Manage Your Practice Strategy

Consider the Concept of Segmenting Your Service Offerings

February 1, 2021

I listened to a very interesting podcast called “The Soul of Enterprise.” It’s a business podcast mostly aimed at accountants, but it applies to other professional service providers as well.

The hosts were talking about the notion of “yield management,” the concept that airlines use to maximize the profitability from pricing the seats on a plane, and of course, on how they segment those seats into classes, thus segmenting the market.

In other words, they carefully segment each flight into so many first-class seats, so many “premium” coach seats or whatever they call them on the airline, and so many regular coach seats including those dreaded ones back by the lavatory at the tail of the plane.

Airlines have figured out that there are different customers who are flying for different reasons and at different price points. They’ve also figured out that some are willing to travel in a slightly different style. It’s not that the people who fly first class get from Dallas to Chicago any faster, and it’s not the case that anyone flying from Dallas to Chicago is any safer as a result of paying more money to fly first class as opposed to paying bottom dollar fares to sit next to the lavatory in the back of the plane.

And yes, there’s an analogy here to healthcare.

I’m not about to suggest that any of you cut back on the quality of the medical service that’s being delivered to patients any more than an airline cuts back on safety when no one is seated in first class.

Instead, I suggest that you think about how the pricing model, that is, the value exchange model, on an airplane can be instructive in terms of how you provide different tiers of service to your patients.

A similar concept is certainly applicable to office practice physicians. There’s the whole notion in internal medicine and family practice of concierge medicine, which is a complete transfer of the notion of first-class care, meaning first-class customer care, first-class human touches, as opposed to, for example, a clinic setting in which the medical care is just as good, but the surroundings in which it’s presented differs wildly.

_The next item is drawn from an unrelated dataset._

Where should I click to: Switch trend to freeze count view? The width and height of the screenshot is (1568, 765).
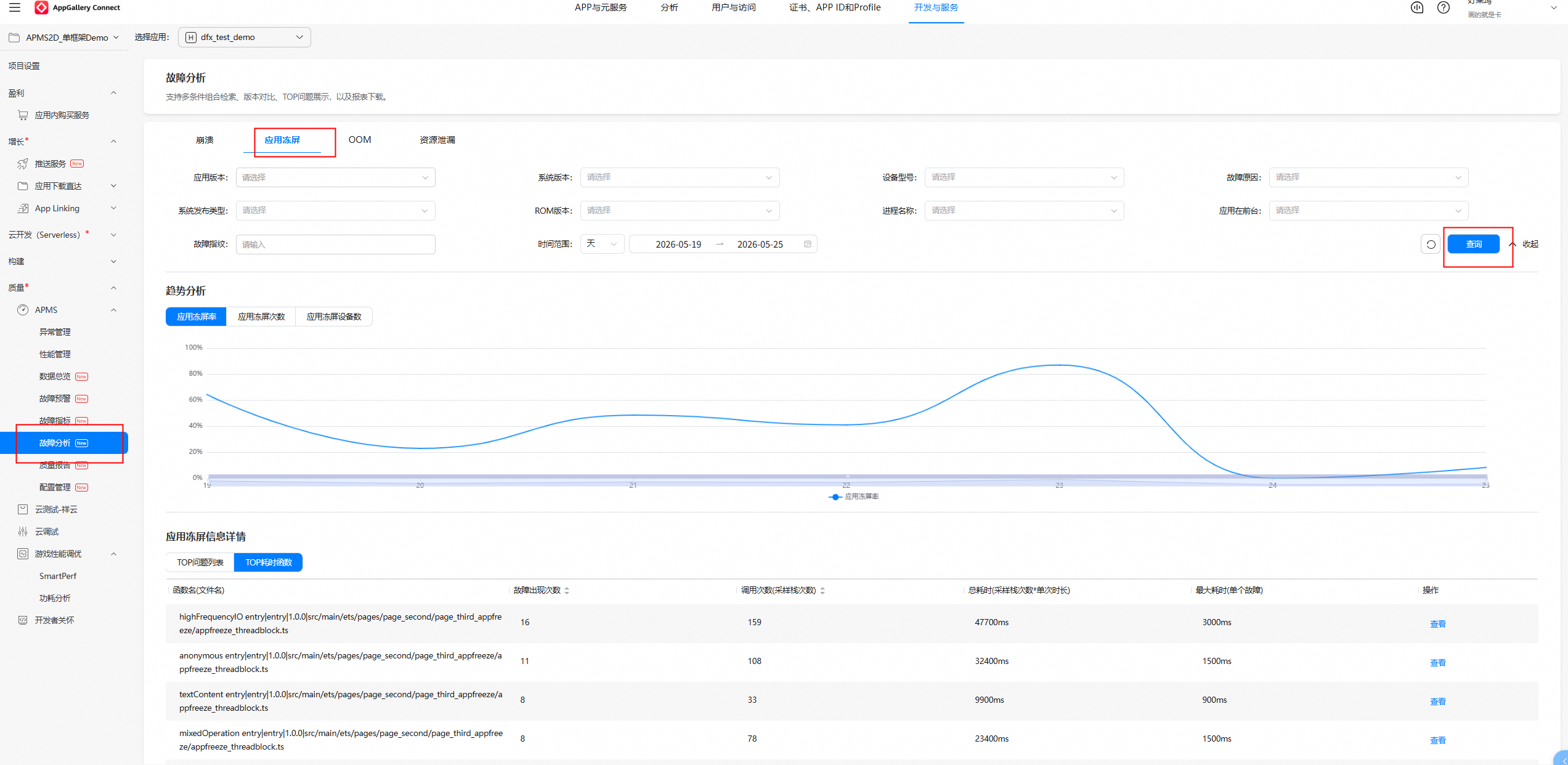pos(261,317)
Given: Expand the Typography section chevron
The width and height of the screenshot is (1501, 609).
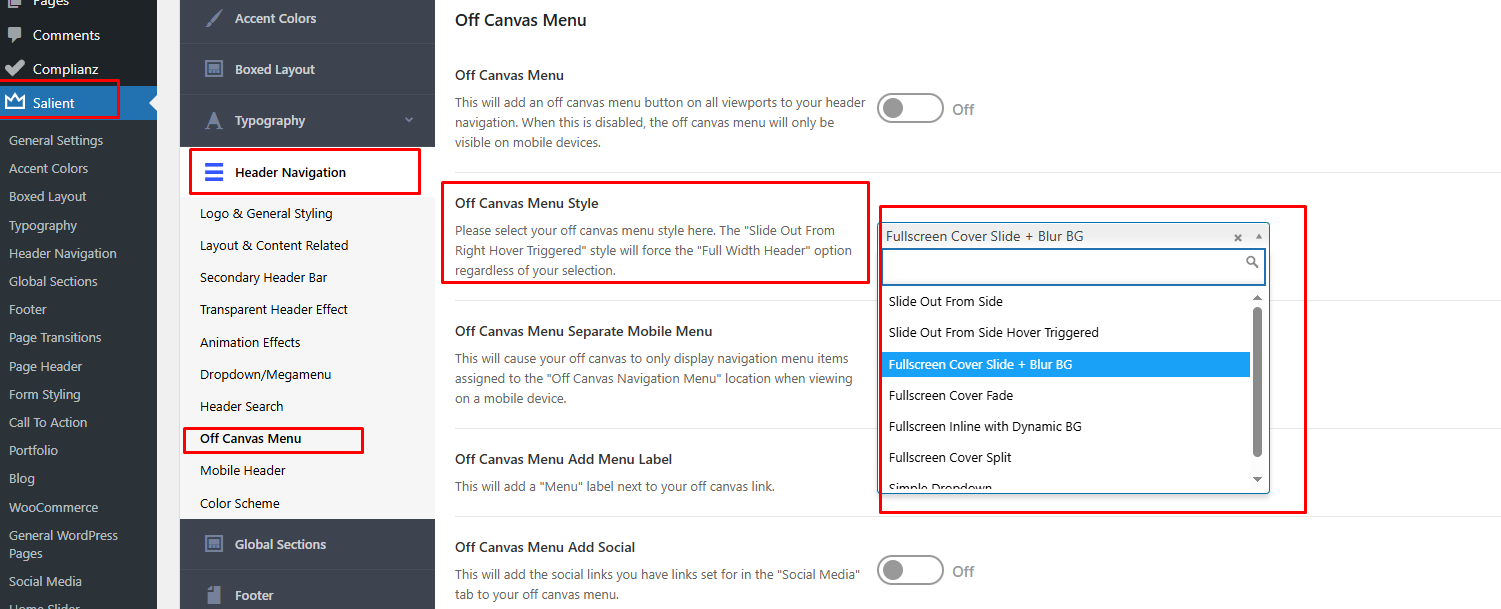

Different patients have different expectations in terms of how soon they will be seen. Different patients have different expectations about how they’re treated. Are they shown to a separate waiting room or are they just plopped in with everyone else? And so on.

Different patients would, and do, attach different price points to the level of service and interaction.

It’s also true that payor considerations screw up a lot of this, but certainly not all of this. And, for many of you who are escaping an insurance model, it doesn’t hinder your development of a segmented care “cabin” but feeds right into it.

Think about the way business models in other industries segment customers by the level of service those customers want, and, are willing to pay for. Think about how those or similar concepts can be applied by you.